§ **Objectives**:
A: Translate this sentence from the excerpt about Milky into Spanish: "One weekend, Glover and her girlfriend went with him to a car dealership in Brisbane, where he wrote a $92,000 check for a silver Aston Martin."
B: Using the excerpt about Milky, answer each question briefly:
(i) What did Milky's mom figure he was selling?
(ii) What was the daily limit on cash withdrawals?
(iii) How much did Milky spend to rent out an entire brothel for four days?
C: Write out the stretch of the excerpt about Milky from "By 2012, two" through "percent in return.".

§ **Page excerpt**:
========

Whenever his parents would ask where he was getting the money, he’d tell them, “Don’t worry, it’s nothing illegal.” Privately, they struggled to figure out what was happening. His father was quick to shrug it off, assuming Milky still had money from his home sale or, as he puts it, “must have won the lotto.” But his mom wasn’t so forgiving. “I figured he was selling drugs,” she says. She began searching his room for clues, checking his phone records and even his private email—which he had left open on his computer one day during a visit.

Milky’s parents weren’t the only ones given pause. There was many a morning when Milky himself would wake up in bed with, say, two strippers and a pile of coke, and have his own Talking Heads moments. How did I get here? What am I doing with my life? But then, as he tells it, “I’d go across the road, have lunch, have a couple beers, and then do it all again.” With his yellow smiley-face bandanna wrapped around his shaggy blond hair, his fat bankroll, and his generous ways, Milky became the Spicoli of Surfers Paradise, the go-to mate for a good time.

Shanyn Glover, who became his closest friend at the beach, recalls him regularly treating—or, in Aussie slang, “shouting”—drinks for everyone at the bar, buying her girlfriend a $600 tattoo, and bringing them when he returned to Phuket, where he handed them $2,000 to go have fun. One weekend, Glover and her girlfriend went with him to a car dealership in Brisbane, where he wrote a $92,000 check for a silver Aston Martin. He drove back, a smoke in one hand, a beer in the other, steering with his knees, no shirt, no shoes, no worries.


By 2012, two years after his first overdraft, he had his money system down pat: request a transfer from St. George to PayPal, then transfer that money to his National Australia Bank account for cash. He was taking out so much that he stopped keeping track or checking the balance of his debt. But he was easily in over $1 million (US$766,000). When he needed more than the $2,000 daily limit of cash withdrawals, he had an answer for that, too: taking out cash at his strip-joint hangout, whose owner would take 10 percent in return.

Milky’s rock-star lifestyle became routine. Sleep late, hit the gym, buy memorabilia online, slap the pokies, cocktails at the strip joint, then dancing all night in the clubs. On the nights he didn’t pick up, he sought the ready alternative: the many legal brothels in town. “Especially with girls,” he says bashfully, “you’ve got to make the most of every opportunity, because you might turn around and that’ll be gone.” One week, he threw down $40,000 and rented out an entire brothel to himself for four days. And so it was that, one day in November 2012, he barely registered what happened when he went to pay for repairs on his Alfa Romeo. He was standing there in the car shop, hungover and bronzed, when he saw a message he’d never seen before come up on the credit-card machine. “Call bank security,” it read.

========

§ **Records provided**:
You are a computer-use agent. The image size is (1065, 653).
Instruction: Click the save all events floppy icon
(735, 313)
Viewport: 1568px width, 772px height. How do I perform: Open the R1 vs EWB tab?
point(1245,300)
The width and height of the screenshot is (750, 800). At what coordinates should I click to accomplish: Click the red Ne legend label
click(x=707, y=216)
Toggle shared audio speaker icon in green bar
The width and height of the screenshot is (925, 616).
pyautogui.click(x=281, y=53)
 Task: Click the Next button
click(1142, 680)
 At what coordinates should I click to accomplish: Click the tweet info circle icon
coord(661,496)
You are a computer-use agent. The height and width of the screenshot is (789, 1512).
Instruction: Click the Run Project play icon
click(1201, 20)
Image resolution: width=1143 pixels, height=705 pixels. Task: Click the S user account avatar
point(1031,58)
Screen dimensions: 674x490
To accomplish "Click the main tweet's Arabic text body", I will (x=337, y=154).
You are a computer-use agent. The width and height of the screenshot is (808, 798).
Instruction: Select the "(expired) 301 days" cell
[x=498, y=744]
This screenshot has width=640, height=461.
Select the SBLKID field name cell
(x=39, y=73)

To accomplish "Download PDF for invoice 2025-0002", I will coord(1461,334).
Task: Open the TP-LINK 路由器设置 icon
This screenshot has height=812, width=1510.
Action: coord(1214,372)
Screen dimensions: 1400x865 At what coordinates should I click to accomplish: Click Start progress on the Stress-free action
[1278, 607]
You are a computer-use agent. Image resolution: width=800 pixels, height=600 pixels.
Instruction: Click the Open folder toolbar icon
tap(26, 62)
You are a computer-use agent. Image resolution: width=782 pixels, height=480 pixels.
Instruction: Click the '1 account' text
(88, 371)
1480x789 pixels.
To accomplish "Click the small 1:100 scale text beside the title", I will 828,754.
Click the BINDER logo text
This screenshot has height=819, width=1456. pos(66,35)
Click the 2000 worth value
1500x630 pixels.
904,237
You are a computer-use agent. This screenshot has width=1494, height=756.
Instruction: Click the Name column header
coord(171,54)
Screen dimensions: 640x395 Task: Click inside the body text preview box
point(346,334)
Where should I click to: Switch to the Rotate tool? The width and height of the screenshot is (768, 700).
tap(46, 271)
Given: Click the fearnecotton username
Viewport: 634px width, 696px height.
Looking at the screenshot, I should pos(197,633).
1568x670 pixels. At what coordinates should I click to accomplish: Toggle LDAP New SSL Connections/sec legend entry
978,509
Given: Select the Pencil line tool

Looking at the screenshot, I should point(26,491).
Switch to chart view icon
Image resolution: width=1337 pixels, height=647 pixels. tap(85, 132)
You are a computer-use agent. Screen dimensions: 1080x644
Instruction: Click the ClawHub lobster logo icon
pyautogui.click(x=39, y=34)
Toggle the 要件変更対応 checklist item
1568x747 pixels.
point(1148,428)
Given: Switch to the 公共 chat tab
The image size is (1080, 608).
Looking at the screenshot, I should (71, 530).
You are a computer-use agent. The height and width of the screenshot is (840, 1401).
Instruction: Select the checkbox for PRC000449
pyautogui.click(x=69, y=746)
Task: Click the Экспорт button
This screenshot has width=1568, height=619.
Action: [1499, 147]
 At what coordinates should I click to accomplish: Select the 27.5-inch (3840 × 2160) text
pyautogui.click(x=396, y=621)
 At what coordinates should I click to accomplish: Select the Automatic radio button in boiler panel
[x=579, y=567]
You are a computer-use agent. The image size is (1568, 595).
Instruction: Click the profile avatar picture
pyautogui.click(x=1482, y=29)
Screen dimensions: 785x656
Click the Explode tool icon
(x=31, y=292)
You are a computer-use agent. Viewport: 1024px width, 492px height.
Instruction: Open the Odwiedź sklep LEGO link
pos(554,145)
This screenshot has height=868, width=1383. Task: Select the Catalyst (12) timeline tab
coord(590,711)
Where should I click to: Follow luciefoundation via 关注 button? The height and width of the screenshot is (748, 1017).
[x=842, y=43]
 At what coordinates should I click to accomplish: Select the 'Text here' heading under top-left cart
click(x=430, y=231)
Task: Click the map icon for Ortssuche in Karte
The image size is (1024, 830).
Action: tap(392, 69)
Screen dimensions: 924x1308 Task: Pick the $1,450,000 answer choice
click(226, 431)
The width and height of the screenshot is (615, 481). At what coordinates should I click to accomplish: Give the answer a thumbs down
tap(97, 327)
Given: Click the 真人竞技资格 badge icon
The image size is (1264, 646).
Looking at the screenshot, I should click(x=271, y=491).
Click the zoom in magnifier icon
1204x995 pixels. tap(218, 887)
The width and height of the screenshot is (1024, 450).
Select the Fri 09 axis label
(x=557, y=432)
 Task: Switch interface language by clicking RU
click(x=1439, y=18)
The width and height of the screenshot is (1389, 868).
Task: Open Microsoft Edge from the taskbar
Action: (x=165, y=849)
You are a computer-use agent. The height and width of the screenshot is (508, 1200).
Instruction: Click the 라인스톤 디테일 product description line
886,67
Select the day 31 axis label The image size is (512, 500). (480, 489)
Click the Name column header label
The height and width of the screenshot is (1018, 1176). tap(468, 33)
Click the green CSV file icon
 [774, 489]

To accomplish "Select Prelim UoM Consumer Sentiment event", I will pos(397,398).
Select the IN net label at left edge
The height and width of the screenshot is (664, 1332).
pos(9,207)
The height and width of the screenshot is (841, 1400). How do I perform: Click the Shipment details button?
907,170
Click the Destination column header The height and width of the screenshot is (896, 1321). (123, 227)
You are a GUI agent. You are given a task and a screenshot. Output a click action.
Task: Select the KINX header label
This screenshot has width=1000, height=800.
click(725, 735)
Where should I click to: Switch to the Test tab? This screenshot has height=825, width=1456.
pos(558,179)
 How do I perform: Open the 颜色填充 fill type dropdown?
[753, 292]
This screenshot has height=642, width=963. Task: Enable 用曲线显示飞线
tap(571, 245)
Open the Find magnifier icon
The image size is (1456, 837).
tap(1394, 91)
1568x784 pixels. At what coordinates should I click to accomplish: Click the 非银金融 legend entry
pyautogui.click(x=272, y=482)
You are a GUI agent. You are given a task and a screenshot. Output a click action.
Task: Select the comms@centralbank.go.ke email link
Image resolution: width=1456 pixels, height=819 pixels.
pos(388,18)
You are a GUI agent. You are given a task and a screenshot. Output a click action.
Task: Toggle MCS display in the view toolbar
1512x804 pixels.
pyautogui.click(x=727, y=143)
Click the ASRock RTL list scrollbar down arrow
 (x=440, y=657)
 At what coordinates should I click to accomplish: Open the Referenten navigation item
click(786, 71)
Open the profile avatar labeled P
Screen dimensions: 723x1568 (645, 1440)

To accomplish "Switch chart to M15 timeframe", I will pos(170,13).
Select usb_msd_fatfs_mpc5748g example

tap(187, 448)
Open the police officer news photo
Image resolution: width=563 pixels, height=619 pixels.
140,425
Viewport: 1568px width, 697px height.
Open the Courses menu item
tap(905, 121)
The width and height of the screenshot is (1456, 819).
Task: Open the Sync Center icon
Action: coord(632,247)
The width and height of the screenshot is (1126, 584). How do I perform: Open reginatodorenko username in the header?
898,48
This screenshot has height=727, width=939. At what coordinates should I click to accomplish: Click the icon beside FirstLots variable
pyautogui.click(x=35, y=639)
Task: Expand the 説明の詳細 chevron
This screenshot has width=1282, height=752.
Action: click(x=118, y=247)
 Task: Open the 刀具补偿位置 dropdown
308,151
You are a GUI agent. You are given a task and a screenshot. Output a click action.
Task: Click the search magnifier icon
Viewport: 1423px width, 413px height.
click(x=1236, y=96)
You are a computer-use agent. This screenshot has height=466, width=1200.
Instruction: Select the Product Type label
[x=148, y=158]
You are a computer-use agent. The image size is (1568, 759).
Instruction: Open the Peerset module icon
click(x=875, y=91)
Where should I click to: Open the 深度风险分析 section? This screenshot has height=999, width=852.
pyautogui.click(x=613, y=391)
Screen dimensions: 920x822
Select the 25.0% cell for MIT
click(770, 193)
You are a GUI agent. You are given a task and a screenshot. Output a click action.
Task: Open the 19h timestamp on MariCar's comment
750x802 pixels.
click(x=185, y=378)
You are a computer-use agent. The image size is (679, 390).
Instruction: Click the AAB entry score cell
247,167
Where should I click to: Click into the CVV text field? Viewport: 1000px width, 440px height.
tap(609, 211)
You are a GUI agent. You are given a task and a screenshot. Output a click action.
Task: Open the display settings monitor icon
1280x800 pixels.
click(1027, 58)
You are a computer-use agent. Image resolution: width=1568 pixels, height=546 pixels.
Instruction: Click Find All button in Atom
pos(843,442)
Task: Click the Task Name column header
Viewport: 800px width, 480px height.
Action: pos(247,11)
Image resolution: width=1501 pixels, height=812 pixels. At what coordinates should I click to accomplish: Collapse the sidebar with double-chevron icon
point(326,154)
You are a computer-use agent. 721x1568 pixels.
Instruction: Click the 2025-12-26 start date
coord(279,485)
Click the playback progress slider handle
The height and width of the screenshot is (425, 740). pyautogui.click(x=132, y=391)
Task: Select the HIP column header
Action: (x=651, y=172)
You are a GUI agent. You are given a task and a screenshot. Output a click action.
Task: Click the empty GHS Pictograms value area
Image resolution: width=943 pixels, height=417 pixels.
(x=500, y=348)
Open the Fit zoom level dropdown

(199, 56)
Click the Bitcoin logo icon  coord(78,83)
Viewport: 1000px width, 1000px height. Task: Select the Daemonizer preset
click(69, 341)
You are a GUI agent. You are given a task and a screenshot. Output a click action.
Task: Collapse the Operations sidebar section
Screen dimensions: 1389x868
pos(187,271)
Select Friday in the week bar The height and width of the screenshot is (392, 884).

========

§ **Task-by-task solutions**:
A: Un fin de semana, Glover y su novia fueron con él a un concesionario de autos en Brisbane, donde él extendió un cheque de 92.000 dólares por un Aston Martin plateado.

B:
(i) Drugs.
(ii) $2,000.
(iii) $40,000.

C:
By 2012, two years after his first overdraft, he had his money system down pat: request a transfer from St. George to PayPal, then transfer that money to his National Australia Bank account for cash. He was taking out so much that he stopped keeping track or checking the balance of his debt. But he was easily in over $1 million (US$766,000). When he needed more than the $2,000 daily limit of cash withdrawals, he had an answer for that, too: taking out cash at his strip-joint hangout, whose owner would take 10 percent in return.